"The differentiator—the thing that determines whether you can make it with someone—is, plain and simple, self-awareness.
Here are five things you can do to achieve and maintain a higher level of self-awareness.
1. The mood check. When you get up in the morning, go out for lunch, and just before you come home, do a quick mood check. Pissy is 1; happy is 10. Rate yourself on the scale. If you’re under 5, ask yourself why and then ask yourself, “What mood do I want to bring home to my partner?” It’s one thing if you’re legitimately sad or upset about something and you turn to your partner for support. It’s another if you regularly subject your partner to the frustrations of your day or your underlying anxiety.

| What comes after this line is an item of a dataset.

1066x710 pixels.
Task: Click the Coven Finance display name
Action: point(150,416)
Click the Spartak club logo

Just letting your partner know you’re in a pissy mood—and acknowledging that it’s not his or her fault—can help your partner understand where you are and what to expect. Self-awareness creates a context for open communication and supportive behavior.
2. The grain of truth theory.When your partner points out a problem, even if your first reaction is to deny it, stop and allow for the grain of truth. Even if 90-95% of what your partner is saying is wrong, there’s a grain of truth, some core nugget, in what you’re being told. You may not be an insensitive person, but you may have behaved insensitively in the instance being discussed. You may not be forgetful—you may even be extremely attentive—but the thing you forgot triggered feelings of hurt and abandonment. Look for the grain of the truth, and work with it to effect change.

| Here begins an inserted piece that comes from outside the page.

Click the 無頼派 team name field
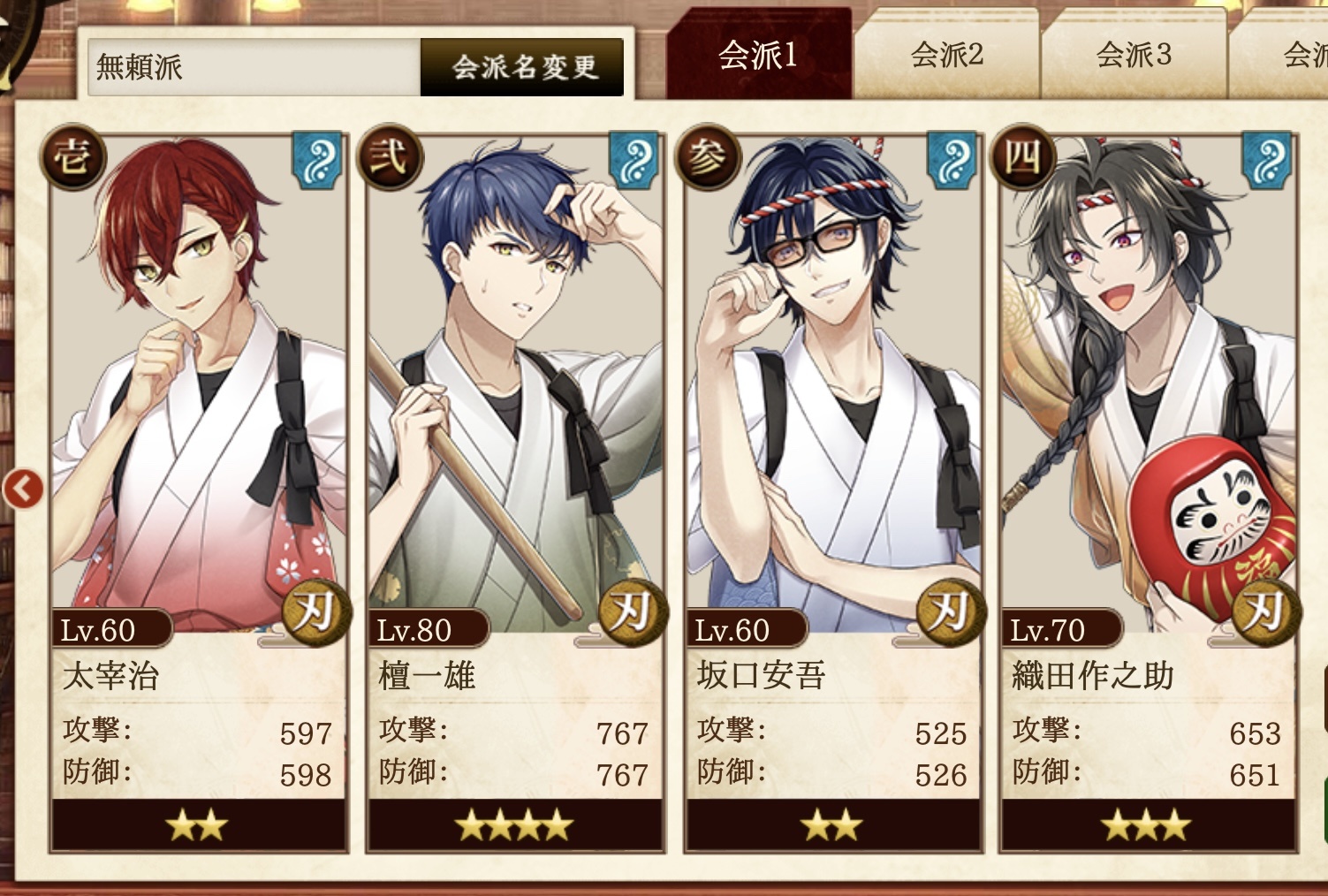(254, 66)
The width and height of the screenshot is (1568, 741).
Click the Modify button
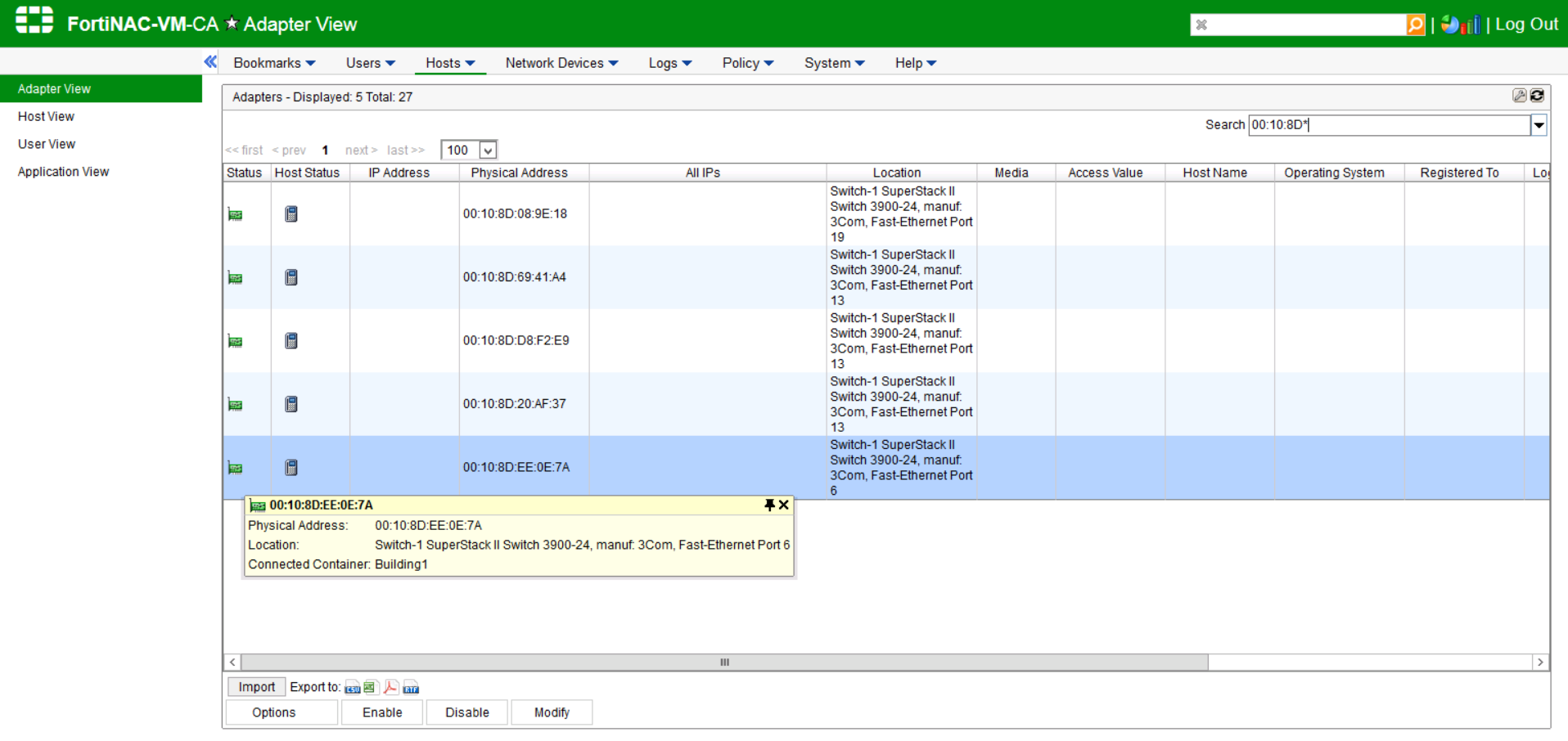tap(552, 712)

3. Remember that you have blind spots. We all have blind spots. We try to compensate but even rear-view mirrors miss the cars a few feet behind us. My new Volvo has a fancy blind-spot system—cameras under each rear-view mirror that see what the mirror can’t and trigger a warning light. It’s saved my ass more than a few times. Your partner is like the cameras. He or she sees things that you can’t. And when your partner points these things out, it’s often to protect him or herself or the relationship. You may feel blindsided or backstabbed, but when your partner shows you something you can’t see, more often than not, your partner has your back.
4. Get a reality check. Continuing with car metaphor for a moment, a warning from your partner about your behavior is a lot like the check engine light. You can decide to ignore it and hope it will go away—and it might—but you could also end up stalled out on the highway waiting for AAA and looking at costly repairs. Run your partner’s feelings by a trusted friend. See what he or she says. You may get validation of your rightness, or your friend may tell you something like, “Um, yeah, you do that to me, too.” If your reality check consistently differs from your own perception, you need to examine yourself more closely.
5. Acknowledge that trees have roots. Feelings overtake—and overwhelm—us for reasons we frequently don’t understand. We suddenly feel agitated or elated, and we run with it. But all our feelings have root causes, and the root causes of our moods and emotional states are primarily internal. The trunk, branches, and leaves of trees all depend on the roots for nourishment, and our own emotional health depends on what our psychological roots are eating and drinking. Acknowledging the source of your feelings enables you to stop blaming them on your partner and start the journey of self-discovery.
If I missed something here, please let me know. I’m self-aware enough to know I don’t have all the answers.